Enid and Seymour take their time flipping through these images, the camera lingering on them with an almost reverential fascination, and nobody in the movie hesitates to repeat the slur or ogle the offensive material. Outrageously enough, Zwigoff wanted to show even more of this album until a producer convinced him to cut the moment short. It’s baffling that this is in the movie, because even though the poster is a catalyst for Seymour losing his job and Enid an art-school scholarship, there is no reasoning behind or examination of why she gravitated towards that particular graphic. Enid’s half-assed defense of the piece to her teacher is that it demonstrates how racism used to be out in the open as opposed to the way it’s hidden now, but she doesn’t buy her own rationale, which the teacher eats up in the same pretentious way she showers praise on the idiotic tampon in a cup. Yes, the poster is what leads to two of the main characters’ downfall, but even then the film appears to hold the uptight white-collar society that shuns Enid’s submission more accountable than the irresponsible people who thought it was an acceptable artifact to display publicly. It comes off as simple morbid curiosity utterly devoid of empathy or respect. Had Enid uncovered a graphic crime-scene photo of a murder and taken it to class, it would have been no less shocking. An antique caricature is just as violent and should be just as painful for anyone to look at. It’s propaganda that was used to make black men and women look inferior, a vile insult masquerading as a joke. The desired result of such cartoons was always to uphold white supremacy. These characters and the writers who created them are blind to the fact that it is an enormous gift to be able to stare at this iconography without flinching. Keeping it alive is not some way of remembering our history so as not to repeat it, because it isn’t history: America is still racist, wrongs haven’t been righted, and the past is not yet past. For Zwigoff and Clowes to acknowledge that, of course, would mean acknowledging that an idolization of some “authentic” past before pop music and television commercials is a childish fantasy of rewritten history in which sweater-vested blues enthusiasts were welcomed with open arms. In a movie based around characters who go through life in a state of unreality, where everyone they encounter is a pawn in their own story, I suppose it’s only fitting they would be ignorant of that, too.
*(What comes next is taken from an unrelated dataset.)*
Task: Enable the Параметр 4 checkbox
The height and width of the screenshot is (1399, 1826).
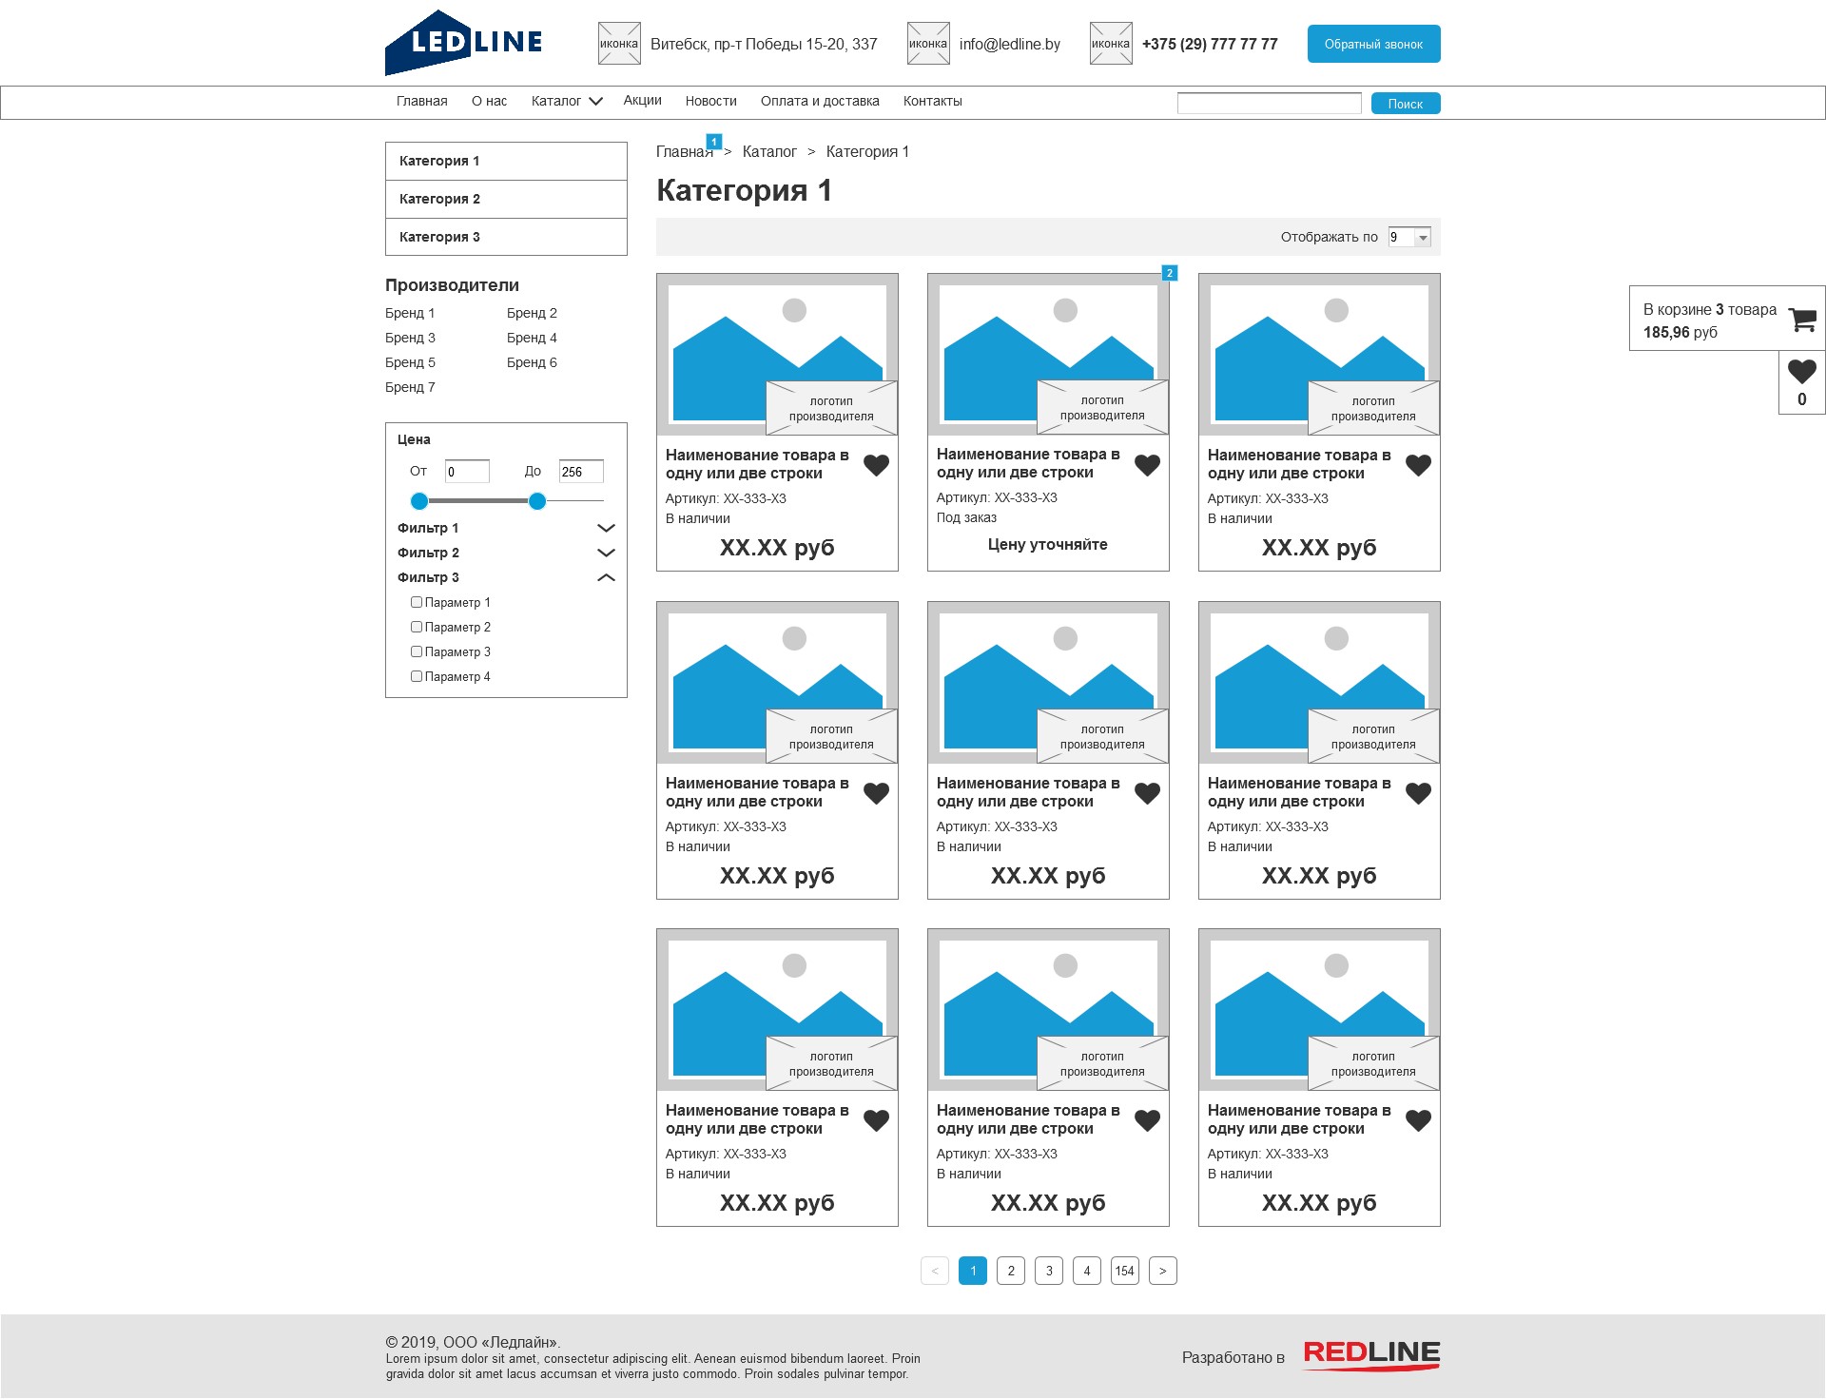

As a teenager, I undoubtedly would have adored and connected with Enid, but as an adult I’m not so smitten. What’s difficult for me is how Enid captures the way we all wish our angst looked better than how it really was. While she embodies the sense of directionless anger and poorly-disguised self-loathing, her perfectly-curated room and unique taste make her look impossibly hip, untouched by the ugliest parts of adolescent depression. Ultimately, Enid suggests an adult’s reimagining of their own childhood unhappiness as something daring and enviable. At 31 years old, I know the enormous amount of privilege required in order to search your soul, that to sit with friends and make snide comments at awkward passersby, you have to feel free enough to waltz in and take over a room. You have to exist in an Us vs. Them bubble that requires an ignorance of consequences and other people’s emotions. Although we can tell that Enid’s oppressive personality comes from a place of very real pain, we also see her dismiss her clueless but loving father (Bob Balaban), scoff at a free ride to art school, and loudly announce any insult that comes to mind. For all her callousness and fear, she must feel safe in the belief that nothing life-threatening will cross her path.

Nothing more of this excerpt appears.